Can you rescale the lines from the one containing "907x341 pixels. At" through the end of the data, repeating each line with its request, but with every coordinate in the answers multiplied by 0.35 and rounded to a whole number (halves up)? Leave the pictures out.

++++ MATERIAL TO PROCESS ++++

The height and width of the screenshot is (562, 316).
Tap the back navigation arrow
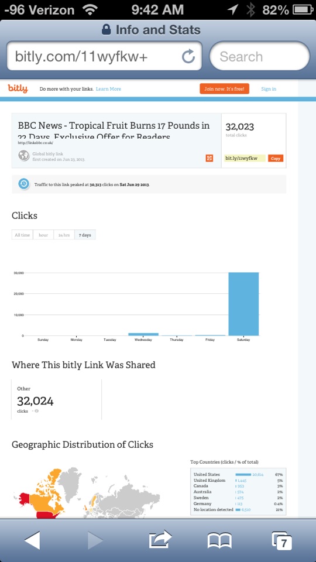[x=32, y=540]
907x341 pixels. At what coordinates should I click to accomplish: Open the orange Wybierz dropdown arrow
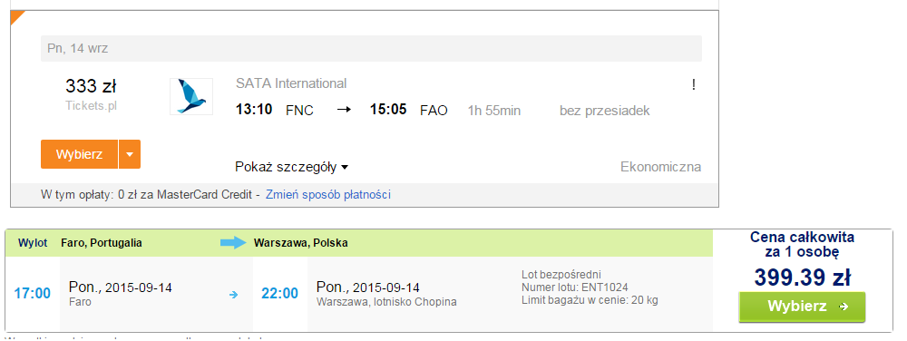tap(130, 154)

++++

→ TASK RESULT:
907x341 pixels. At what coordinates should I click to accomplish: Open the orange Wybierz dropdown arrow
tap(46, 54)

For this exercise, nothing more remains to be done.